**WHAT TO DO:** Please return the records below word for word, from the line containing "Where should I" through the last line of the records, both ends included. Leave the pictures out of your answer.

═════ GIVEN DATA ═════

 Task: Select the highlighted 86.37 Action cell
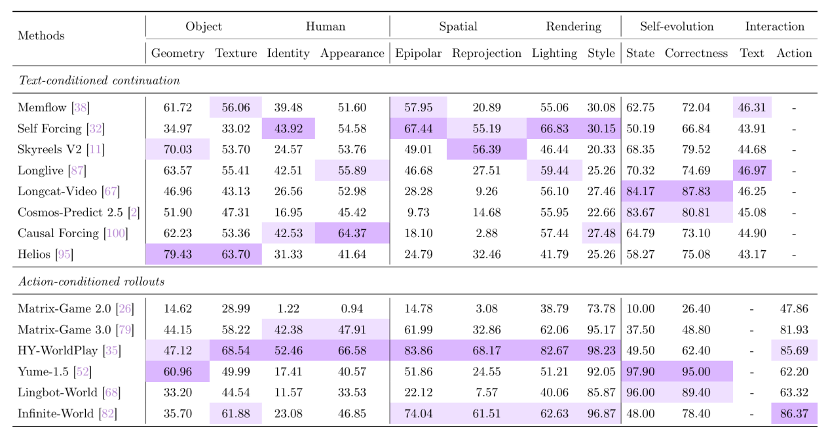(794, 414)
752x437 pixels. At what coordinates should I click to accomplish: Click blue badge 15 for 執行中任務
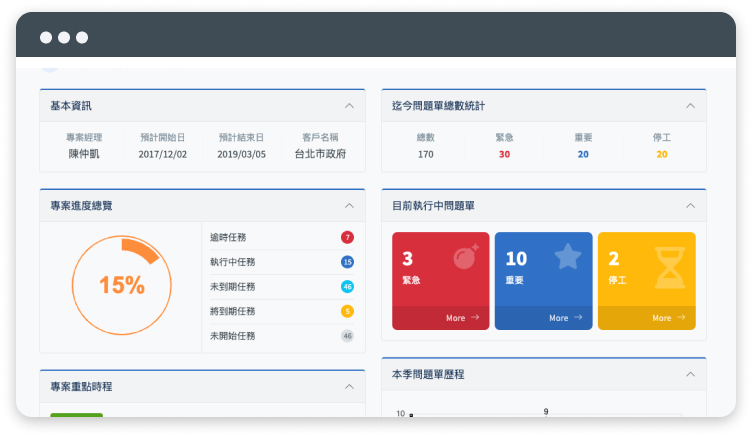click(x=347, y=262)
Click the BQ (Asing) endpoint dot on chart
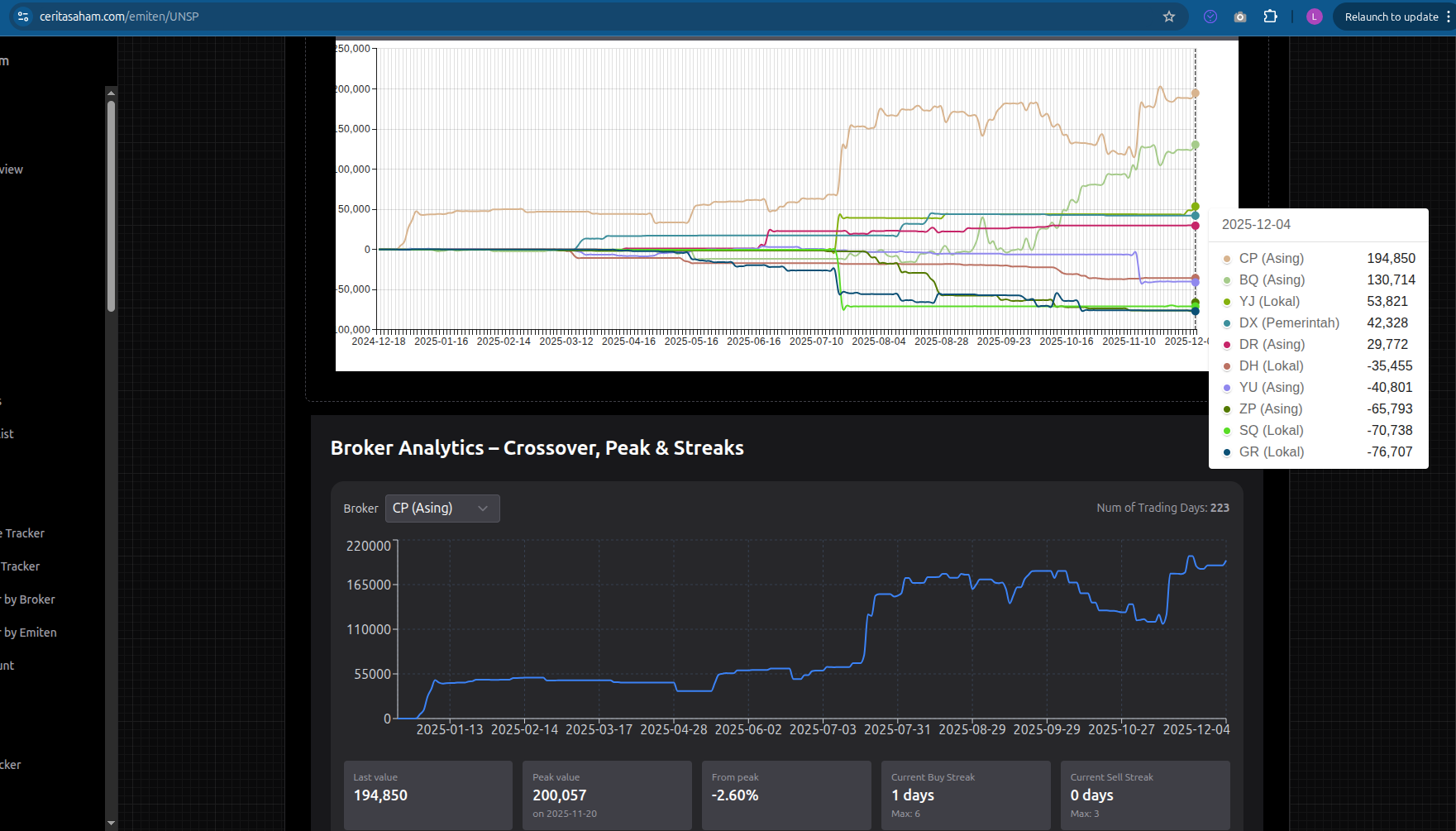Image resolution: width=1456 pixels, height=831 pixels. click(x=1195, y=146)
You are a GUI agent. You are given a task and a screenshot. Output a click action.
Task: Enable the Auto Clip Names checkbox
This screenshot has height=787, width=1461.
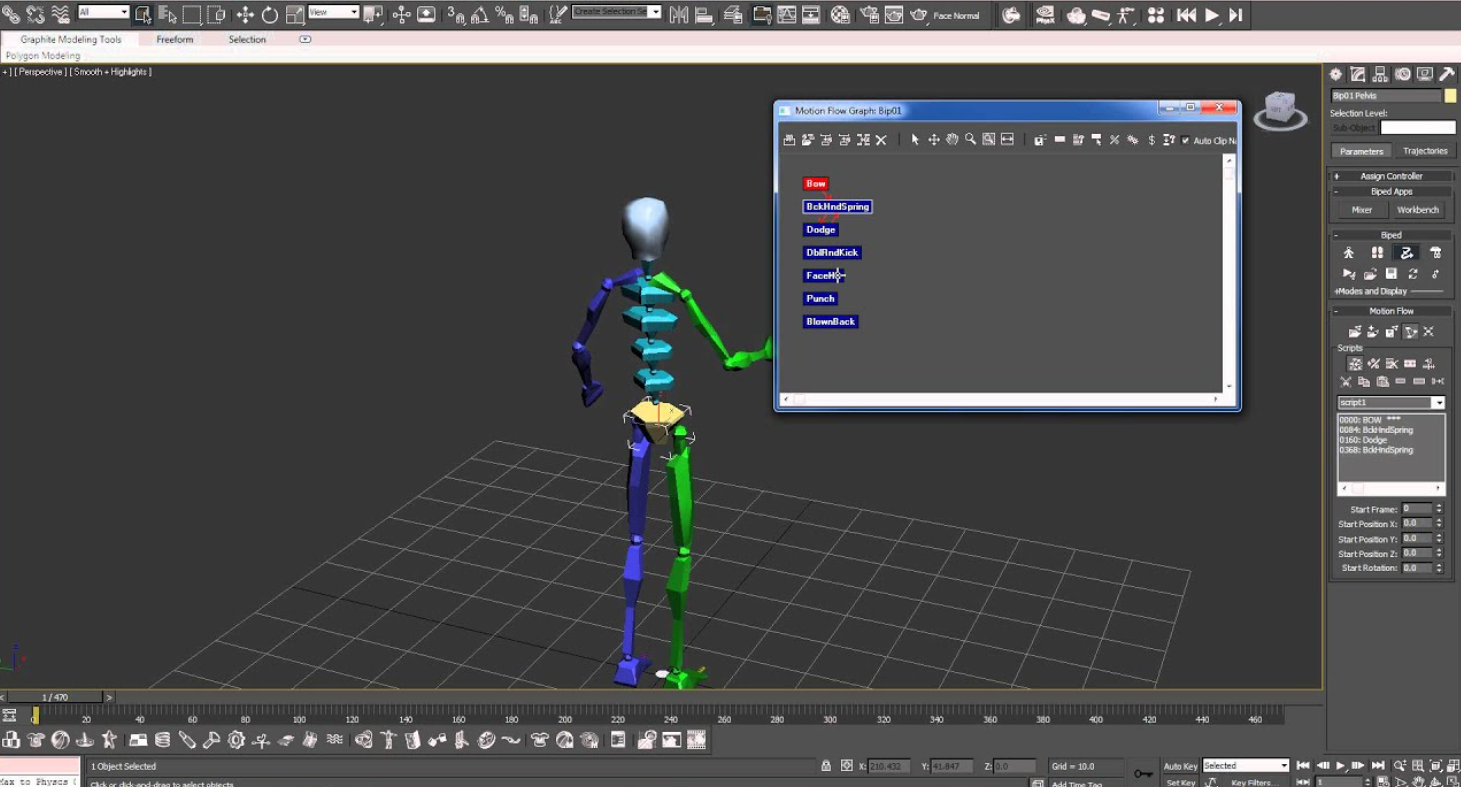click(x=1184, y=140)
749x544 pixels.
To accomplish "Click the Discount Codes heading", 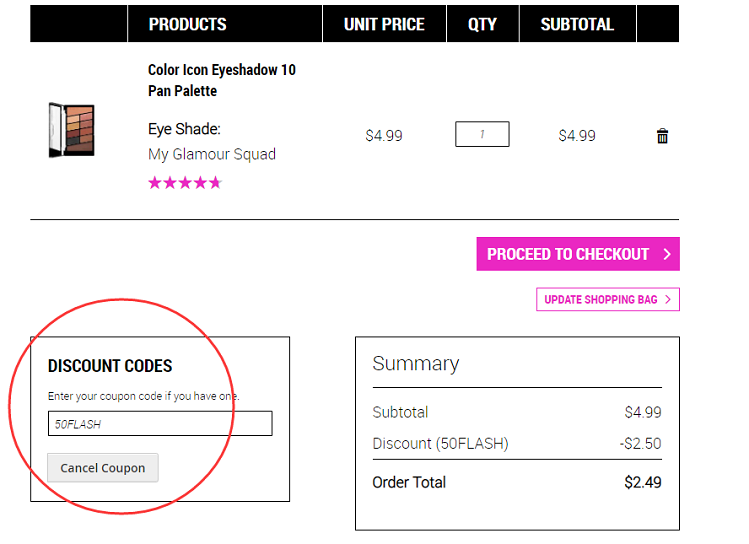I will [110, 366].
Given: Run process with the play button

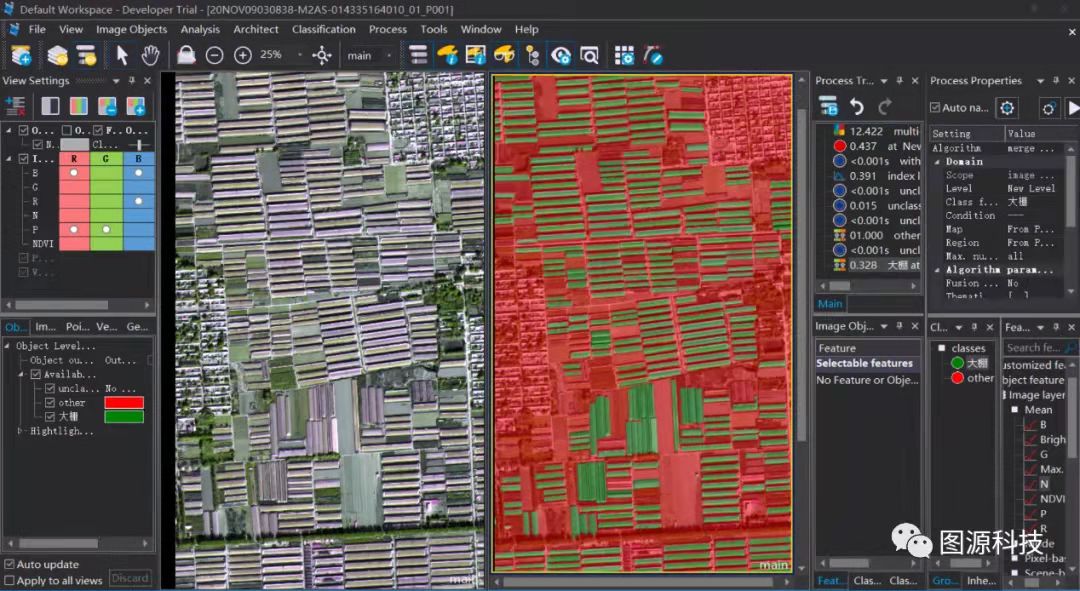Looking at the screenshot, I should click(x=1073, y=107).
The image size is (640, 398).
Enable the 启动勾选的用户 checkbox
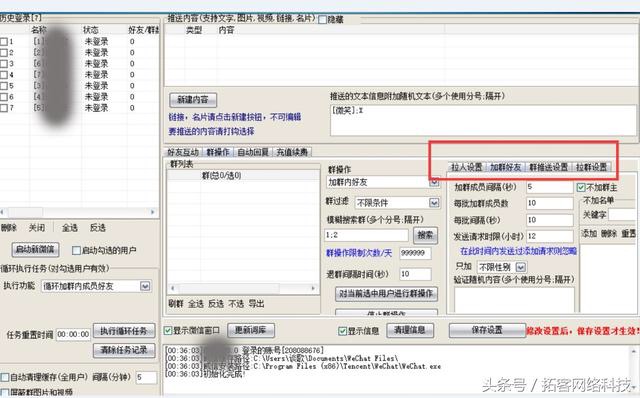coord(76,251)
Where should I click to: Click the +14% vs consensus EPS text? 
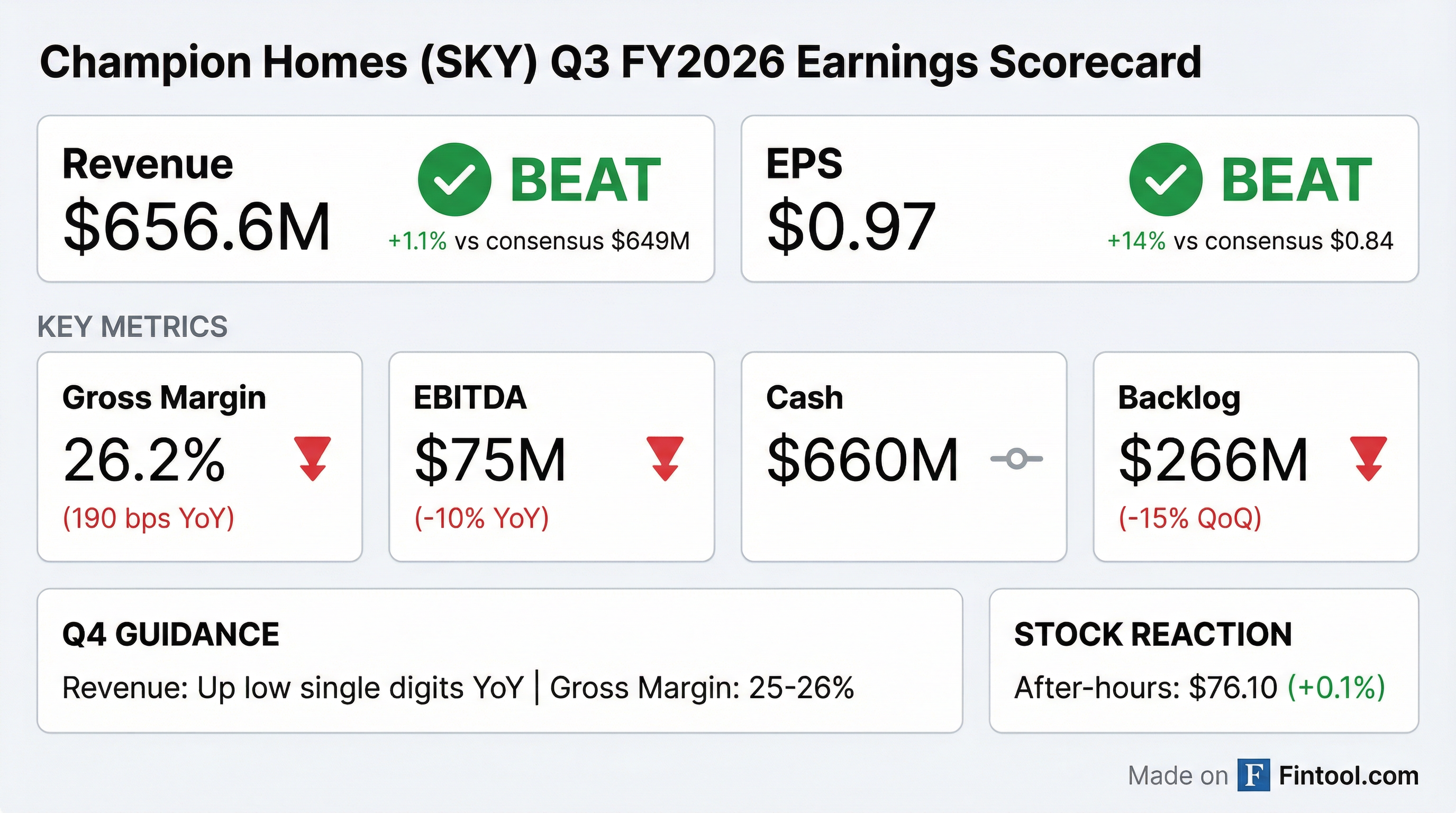tap(1250, 241)
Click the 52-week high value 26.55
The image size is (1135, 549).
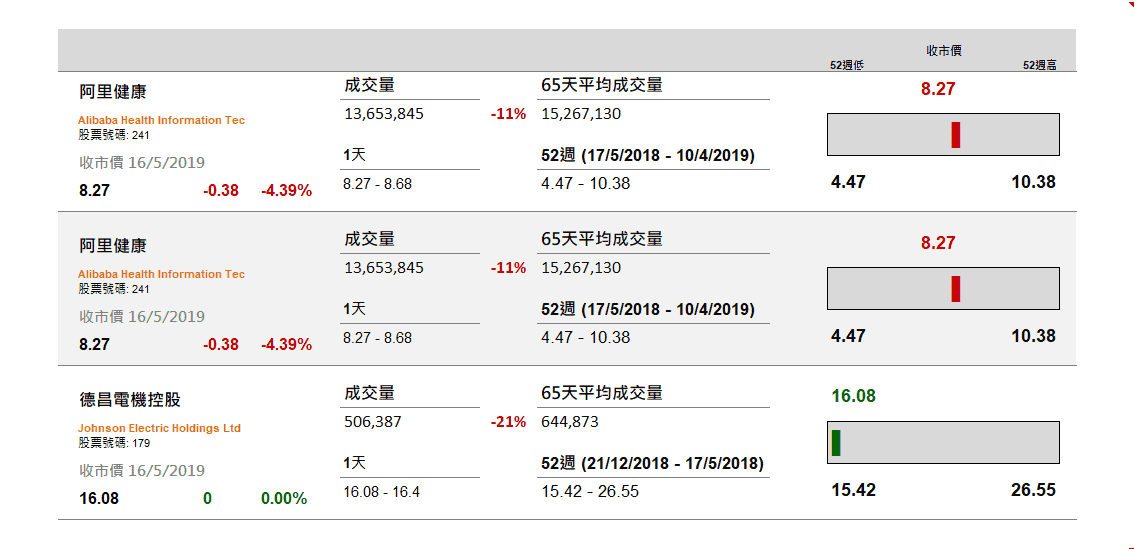[1033, 490]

═════

**COMPLETE RESPONSE:**
Where should I click to: Click the +14% vs consensus EPS text? 
tap(1250, 241)
Click the 52-week high value 26.55
The image size is (1135, 549).
[1033, 490]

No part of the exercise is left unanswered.